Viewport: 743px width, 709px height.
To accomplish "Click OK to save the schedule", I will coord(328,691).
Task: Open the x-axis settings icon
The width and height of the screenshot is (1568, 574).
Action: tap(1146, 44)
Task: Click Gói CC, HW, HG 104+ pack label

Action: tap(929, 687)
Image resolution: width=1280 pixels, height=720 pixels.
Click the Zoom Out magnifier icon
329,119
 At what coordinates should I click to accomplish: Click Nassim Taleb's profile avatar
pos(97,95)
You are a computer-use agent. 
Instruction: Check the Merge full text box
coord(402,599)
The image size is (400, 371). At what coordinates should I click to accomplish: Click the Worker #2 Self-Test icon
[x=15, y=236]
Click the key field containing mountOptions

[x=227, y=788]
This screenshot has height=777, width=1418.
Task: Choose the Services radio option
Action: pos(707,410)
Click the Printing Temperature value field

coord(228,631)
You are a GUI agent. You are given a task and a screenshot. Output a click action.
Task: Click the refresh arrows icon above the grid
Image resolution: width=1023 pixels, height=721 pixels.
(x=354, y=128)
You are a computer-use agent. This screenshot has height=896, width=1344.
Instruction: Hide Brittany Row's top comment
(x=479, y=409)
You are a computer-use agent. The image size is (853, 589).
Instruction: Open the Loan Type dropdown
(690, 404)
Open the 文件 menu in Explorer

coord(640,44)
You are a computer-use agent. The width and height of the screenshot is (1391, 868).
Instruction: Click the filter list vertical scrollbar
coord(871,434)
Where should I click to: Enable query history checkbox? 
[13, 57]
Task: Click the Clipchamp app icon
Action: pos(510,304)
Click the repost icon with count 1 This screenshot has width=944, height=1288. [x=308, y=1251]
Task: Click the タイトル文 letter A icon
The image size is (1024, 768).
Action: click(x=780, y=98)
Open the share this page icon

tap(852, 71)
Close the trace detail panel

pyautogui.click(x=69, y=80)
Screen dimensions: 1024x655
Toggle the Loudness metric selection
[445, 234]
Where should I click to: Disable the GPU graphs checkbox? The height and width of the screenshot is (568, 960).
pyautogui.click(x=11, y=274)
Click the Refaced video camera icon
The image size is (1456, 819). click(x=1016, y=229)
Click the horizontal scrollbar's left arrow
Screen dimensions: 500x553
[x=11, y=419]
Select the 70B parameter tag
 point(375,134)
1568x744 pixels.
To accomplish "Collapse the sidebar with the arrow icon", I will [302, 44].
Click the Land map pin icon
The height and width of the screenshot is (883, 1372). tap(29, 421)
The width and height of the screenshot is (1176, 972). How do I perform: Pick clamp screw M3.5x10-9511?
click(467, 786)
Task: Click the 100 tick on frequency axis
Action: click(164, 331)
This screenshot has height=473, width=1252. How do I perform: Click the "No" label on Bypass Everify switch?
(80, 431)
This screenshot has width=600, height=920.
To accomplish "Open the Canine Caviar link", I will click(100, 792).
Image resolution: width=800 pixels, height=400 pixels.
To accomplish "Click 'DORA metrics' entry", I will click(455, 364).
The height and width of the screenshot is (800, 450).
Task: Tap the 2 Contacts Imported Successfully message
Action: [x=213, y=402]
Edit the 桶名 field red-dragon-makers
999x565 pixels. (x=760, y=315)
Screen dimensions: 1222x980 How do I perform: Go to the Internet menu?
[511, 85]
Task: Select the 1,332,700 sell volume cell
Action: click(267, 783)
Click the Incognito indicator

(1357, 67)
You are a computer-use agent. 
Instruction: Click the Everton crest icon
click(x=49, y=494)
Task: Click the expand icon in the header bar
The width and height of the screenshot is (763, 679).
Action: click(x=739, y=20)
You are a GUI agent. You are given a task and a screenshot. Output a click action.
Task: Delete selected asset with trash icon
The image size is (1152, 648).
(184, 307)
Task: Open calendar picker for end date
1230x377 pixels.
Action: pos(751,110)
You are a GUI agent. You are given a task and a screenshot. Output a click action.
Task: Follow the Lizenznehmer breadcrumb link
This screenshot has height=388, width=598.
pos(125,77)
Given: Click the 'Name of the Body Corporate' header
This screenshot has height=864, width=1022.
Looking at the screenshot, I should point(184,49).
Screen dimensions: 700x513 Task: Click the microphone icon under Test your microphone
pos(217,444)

—————

Your instructions
Every line from the first entry to the line containing "You are a computer-use agent. The image" should be transcribed exactly, and nothing beyond it.

Answer for the task
Viewport: 743px width, 709px height.
To accomplish "Click OK to save the schedule", I will coord(328,691).
Task: Open the x-axis settings icon
The width and height of the screenshot is (1568, 574).
Action: tap(1146, 44)
Task: Click Gói CC, HW, HG 104+ pack label

Action: tap(929, 687)
Image resolution: width=1280 pixels, height=720 pixels.
Click the Zoom Out magnifier icon
329,119
 At what coordinates should I click to accomplish: Click Nassim Taleb's profile avatar
pos(97,95)
You are a computer-use agent. 
Instruction: Check the Merge full text box
coord(402,599)
The image size is (400, 371). At what coordinates should I click to accomplish: Click the Worker #2 Self-Test icon
[x=15, y=236]
Click the key field containing mountOptions

[x=227, y=788]
This screenshot has height=777, width=1418.
Task: Choose the Services radio option
Action: pos(707,410)
Click the Printing Temperature value field

coord(228,631)
You are a GUI agent. You are given a task and a screenshot. Output a click action.
Task: Click the refresh arrows icon above the grid
Image resolution: width=1023 pixels, height=721 pixels.
(x=354, y=128)
You are a computer-use agent. This screenshot has height=896, width=1344.
Instruction: Hide Brittany Row's top comment
(x=479, y=409)
You are a computer-use agent. The image size is (853, 589).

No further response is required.